One of the things you will see around school this year is a lot of new technology in the teachers’ hands. This summer they all received MacBooks and iPads, and we are discovering new ways to use these for teaching and learning. We will be taking two full days in October for professional development focused on instructional technology. We have launched a Steering Committee to plan out the student phase of this digital learning initiative. On October 18 we will hold a Parent Night to talk about these developments with you parents, and we are planning several other forums for discussion and dialogue. Stay tuned.

This technology initiative is an instance of the creative tension that is part of the DNA of Trinity, a tension created by our commitment to being both welcoming and wise. We are seriously interested in these new technologies and the ways they are changing teaching and learning. We welcome them and the new possibilities they hold. We also want to be wise and cautious about the ways that technological changes shape our culture and about the unintended consequences of these new tools. Even as we are holding professional development sessions on how to teach for the 21st century using Web 2.0 technologies, we will be reading books like Nicholas Carr’s The Shadows: What the Internet is Doing to our Brains. Some of us parents and teachers will want to push ahead with these changes; others will want to slow down and be thoughtful. I want us to do both, which complicated and much more interesting.

Sometime last year I was having coffee with a father who had been at Trinity for two or three years. I’ll never forget what he said. “Trinity is a special place, a unique place. It’s a school that welcomes the best in education that the world has to offer, but one that is careful and thoughtful and even a little suspicious of the entanglements that the world and its good things make on us. That’s a rare combination.”

I think he was on to something. He was describing a school that is both welcoming and wise. On the one hand, we want to welcome the good things the world and our culture have to offer.– like four-year colleges, organized sports, differentiated instruction, the internet, fMRIs, the National Association of Independent Schools, FIRST Robotics competition, ERBs, and iPads—just to name a few cultural phenomena with which we are significantly engaged at Trinity School. On the other hand, we must be wise and even a little suspicious of the loyalties and loves which these goods demand of us. Louis Armstrong was right—it is indeed a “wonderful world” we live in. But it is a fallen one and there are always strings attached to any culture’s goods. This is why Christians are called “aliens and strangers on earth” (Hebrews 11:13) and why the early Christians were accused of turning the world upside down (Acts. 17:6).
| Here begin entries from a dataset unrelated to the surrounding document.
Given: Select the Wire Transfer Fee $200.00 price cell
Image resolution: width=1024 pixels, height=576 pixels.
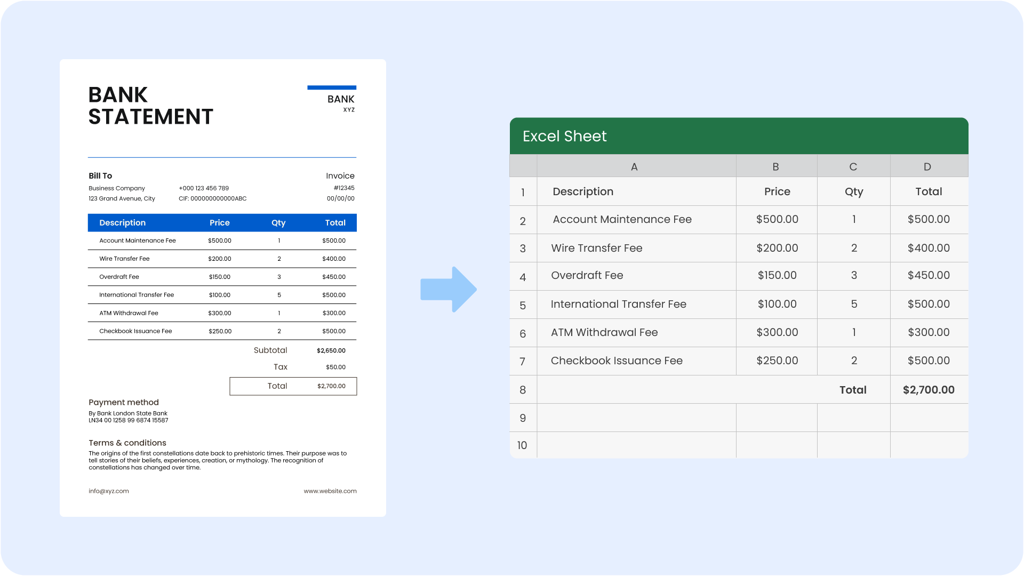Looking at the screenshot, I should click(777, 248).
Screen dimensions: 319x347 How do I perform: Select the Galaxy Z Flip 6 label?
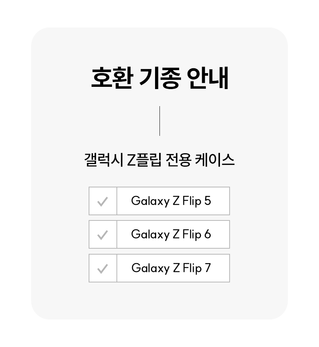click(171, 235)
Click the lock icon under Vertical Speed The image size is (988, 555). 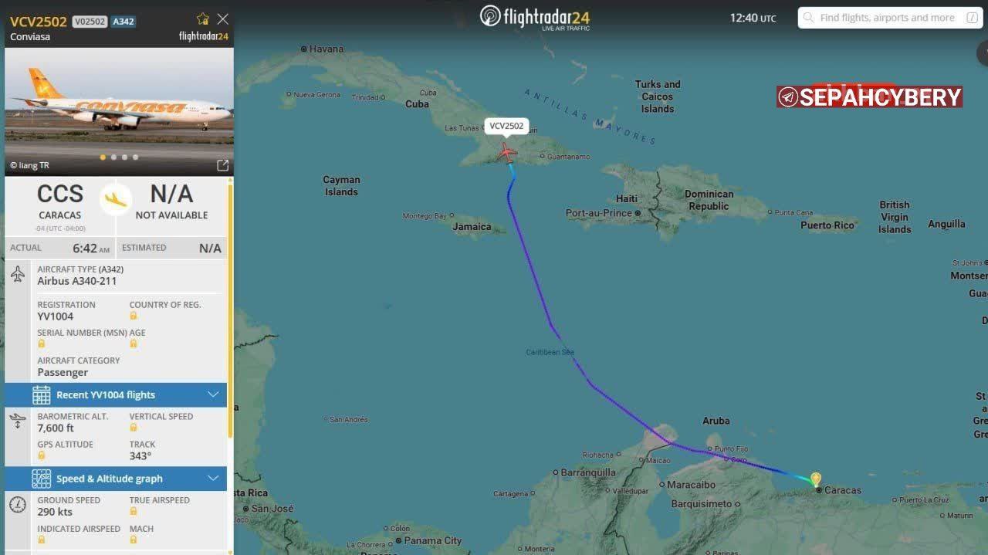pos(134,428)
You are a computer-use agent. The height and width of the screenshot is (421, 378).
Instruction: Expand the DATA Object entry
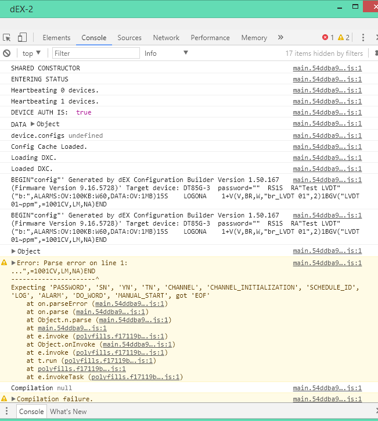click(33, 124)
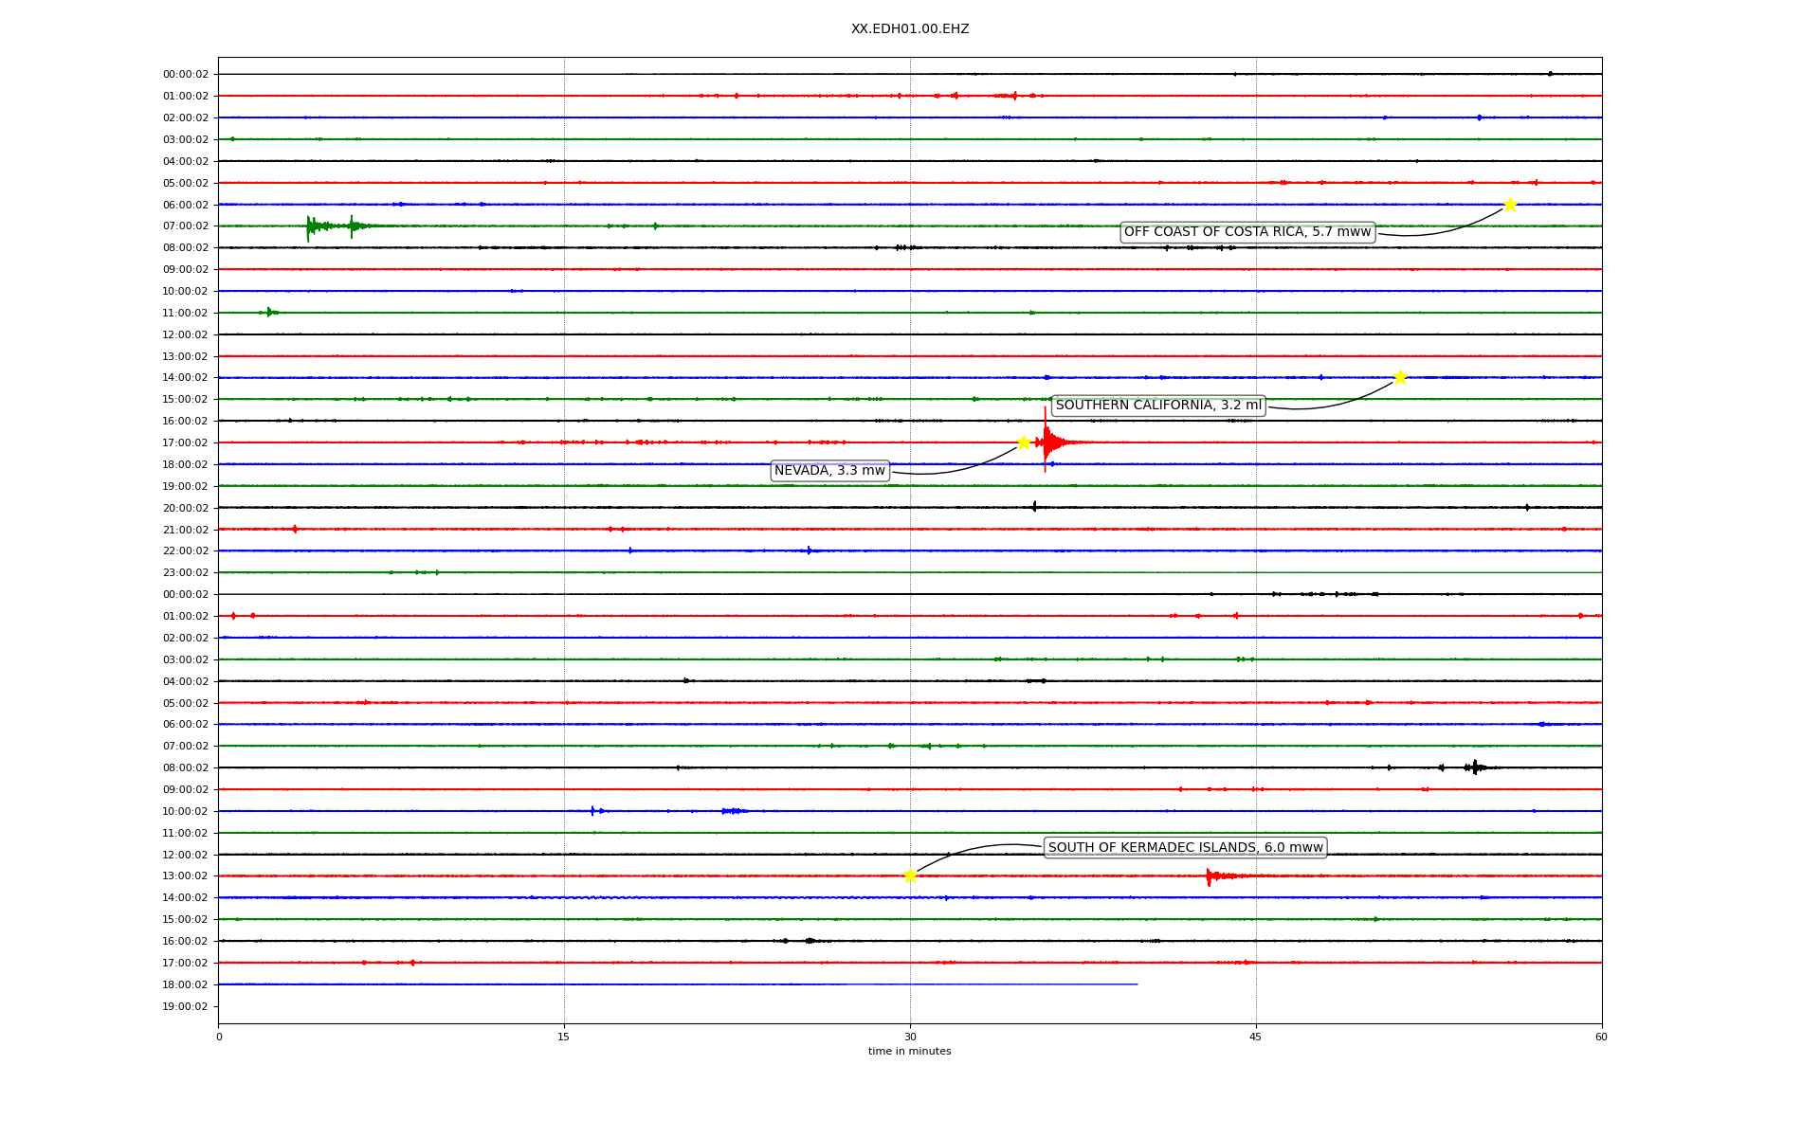
Task: Click the Southern California star marker
Action: click(1400, 377)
There is an inherent tension here, between the openness of a welcoming school and the cautiousness of a wise one. Choose one side of this tension and you can have yourself a simpler school. We could decide to be, simply, a best-practices private school, adopting whatever core values the culture (especially the elites) promotes. Our Christian faith and conviction would be a sort of civil religion, a spiritual expression of the culture’s dominant commitments. There are schools like this, and they are very good schools. But that is not Trinity.

Quite differently, we could simplify our schooling by deciding to shun completely all the godless nonsense out there. We might say that we want only Christians at this school; we would have lots of rules and build lots of fences; and we might make sure that all our textbooks were published by card-carrying evangelicals. We would define ourselves primarily by what we oppose. There are schools like this, and they have an important angle on the truth—for Christ is indeed Lord over and against all. But this is not Trinity School.

We decided from the very beginning that we wanted Trinity to be a place that is thoroughgoing in its Christian commitments yet hospitable toward the world and those who don’t share our faith. We welcome non-Christian parents and students, but we never try to disguise or tone down our Christian convictions. We want our students to choose benevolent engagement with the world through what James Davidson Hunter calls “faithful presence,” which is both welcoming and wise, and a little complex.

Such complexity makes elevator speeches and tag lines a little hard to come up with. We are working on those. For now, “Welcoming and Wise” is maybe not half bad.